By 2016, the vast majority of Arlington’s public schools will be over capacity, according to new projections presented to the school board last night.

The numbers, in the words of one Tuckahoe Elementary parent who spoke at last night’s meeting, are “truly frightening.”

By 2016, two of the county’s four high schools will be over-capacity, five of the six middle schools will be over-capacity, and 18 of the 22 elementary schools will be over capacity. Only two out of Arlington’s 38 K-12 schools will be under 97 percent capacity.

The most crowded school will be Tuckahoe, at a projected 144.6 percent capacity.

“We’re growing, and we’re growing even faster than we anticipated several years ago,” said Arlington Public Schools Facilities Planner Dr. Alison Denton, who noted that Arlington now has more than 2,000 students enrolled in kindergarten, an all-time record. “We don’t, at this point, see any signs of our enrollment increases slowing down.”

Denton added that the growth in enrollment is county-wide, although certain schools are seeing faster growth than others.

So far, there are no concrete plans in place to deal with the capacity crisis. School administrators suggested the board hold a work session next month to evaluate options, with the goal of presenting recommendations to the community by April.

“I agree that there needs to be a real sense of urgency,” said School Board Vice Chair Abby Raphael. “We need to start making some tough choices and putting them into motion.”

The building of new schools, however, may still be a ways off. Any permanent building project will likely have to wait for approval during school system’s Capital Improvement Plan process in 2012.

Among the strategies being discussed in the near term are increasing the use of relocatable (trailer) classrooms, increasing class sizes, changing admission policies, or finding additional space to utilize as schools or classrooms.

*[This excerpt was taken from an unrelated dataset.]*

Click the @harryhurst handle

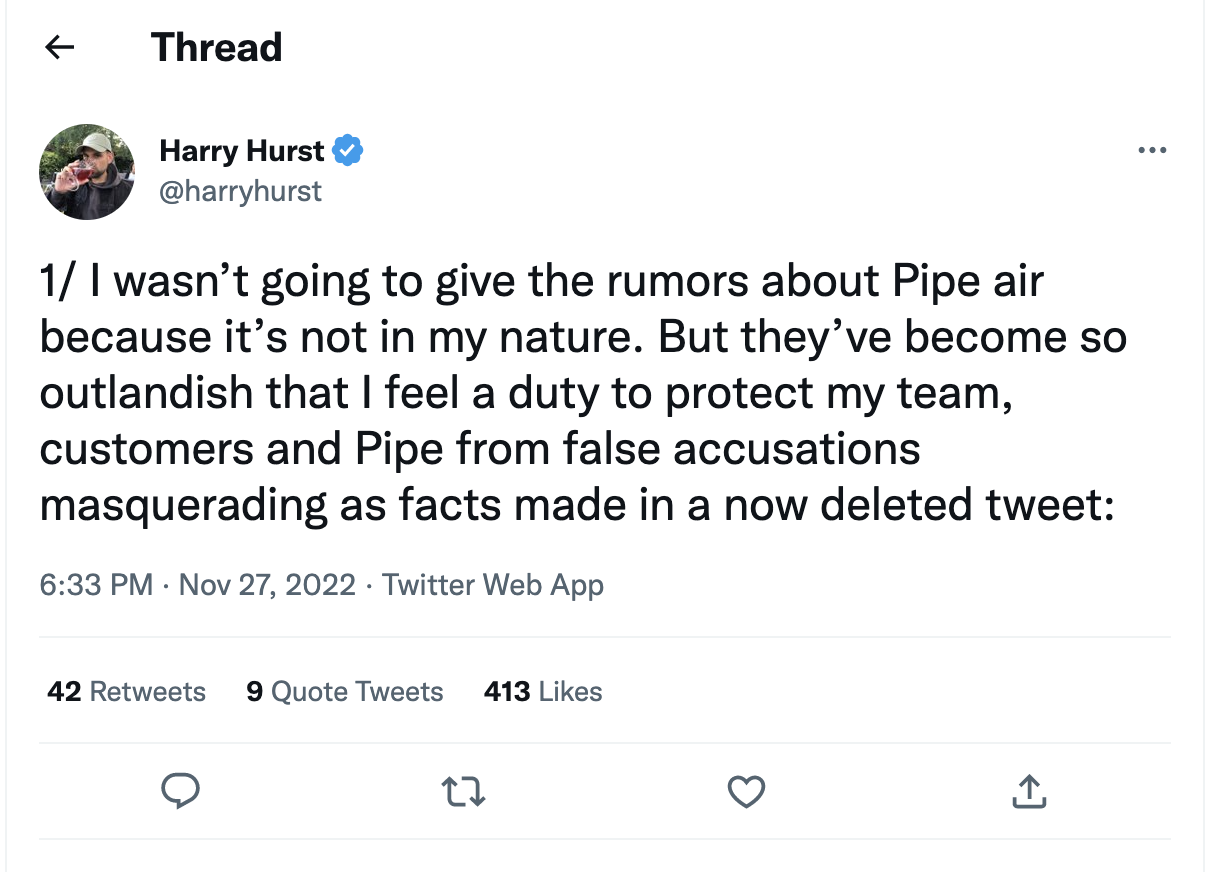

Today the board is being presented with a study that attempted to determine the absolute maximum amount of additional capacity that can be added system-wide through the use of relocatable classrooms. Relocatable use is limited by the size of each school campus. The study counted land currently in use as playfields as potential relocatable space.

“This is not an ideal plan, it’s a worst case scenario,” Denton said.

The school system projects enrollment will increase from some 21,000 students now to 26,700 students in 2016. That number would put Arlington Public Schools just below the peak enrollment record set in 1963. At that time, however, Arlington had 5 to 10 more schools than it currently has, according to administrators.

School Board Chair Libby Garvey suggested that the school system may need to seek outside assistance to help deal with its capacity challenges.

“We’re really going to need to dialogue with our friends on the county board,” Garvey said. “We can’t do things the way we’ve been doing them… because it’s not going to work anymore.”

Update at 1:15 p.m. — The board work session on capacity issues will take place on Feb. 15 at 5:00 p.m., according to school spokesman Frank Bellavia. It will take place in the school board room at 1426 North Quincy Street. The session is open to the public, although there will be no comment or question period.